Had the pleasure to join Kevin up Mt Isolation on his last summit completing the NH 48 4000 footers. It was a nice hike at a decent pace to beat the threatening Tstorms.
With the possibility of clouds rolling in we decided to take Rocky Branch Trail from Route 16. This seems the most direct route up Isolation. There are several other ways, Davis Path from Kancamaugus or Glen Boulder Trail from PNVC to name a couple. Since water levels have been low this summer, the trail and crossings shouldn’t be an issue.
Kevin led off with a strong steady pace for the first couple miles. This was a bit of a rooty ascent to start. Once we gained some initial elevation the trail became quite rocky and often followed a stream. The trail was in great shape and whoever maintains this has done a wonderful job. You could see where this trail could become a mess quite quickly if left unattended.
After a bit of following the rocks over the water for nearly 4 miles we reached the junction of Rocky Branch and Isolation Trail. Also at this junction is access to the Rocky Branch Shelter location. I don’t believe the shelter remains, but there is ample space to tent camp. We ventured toward the first of many river crossings on Isolation Trail. As mentioned earlier, the water levels were low and all of the many crossings were manageable with some strategic rock hopping. It helps that I’ve been carrying hiking poles when I know there will be potential major crossings. They seem to help with balance and I’m willing to sacrifice the extra pound to stay a bit dry.

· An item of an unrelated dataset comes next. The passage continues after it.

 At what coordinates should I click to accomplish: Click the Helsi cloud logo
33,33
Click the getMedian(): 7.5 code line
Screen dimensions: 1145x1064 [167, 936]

After several crossings, I believe it was 4 or 5 different times, the Isolation Trail branches away from the river, but still a lush damp trail. We started to slowly gain elevation and deeper into the wilderness, we reached a stretch of severe blow downs. They seemed aged, perhaps during a former hurricane, but the trail was decently maintained and easily navigated.
The home stretch, we reached the junction of Isolation Trail with the Davis Path which will lead us to the summit spur. We seemed to get a bit more excited and cruised this final mile of the ascent. I raced ahead to try to capture Kevin popping out on the summit to celebrate.
The descent was uneventful and paled to the tremendous accomplishment for Kevin. It was awesome to witness and celebrate as someone completed the 48 big peaks in New Hampshire.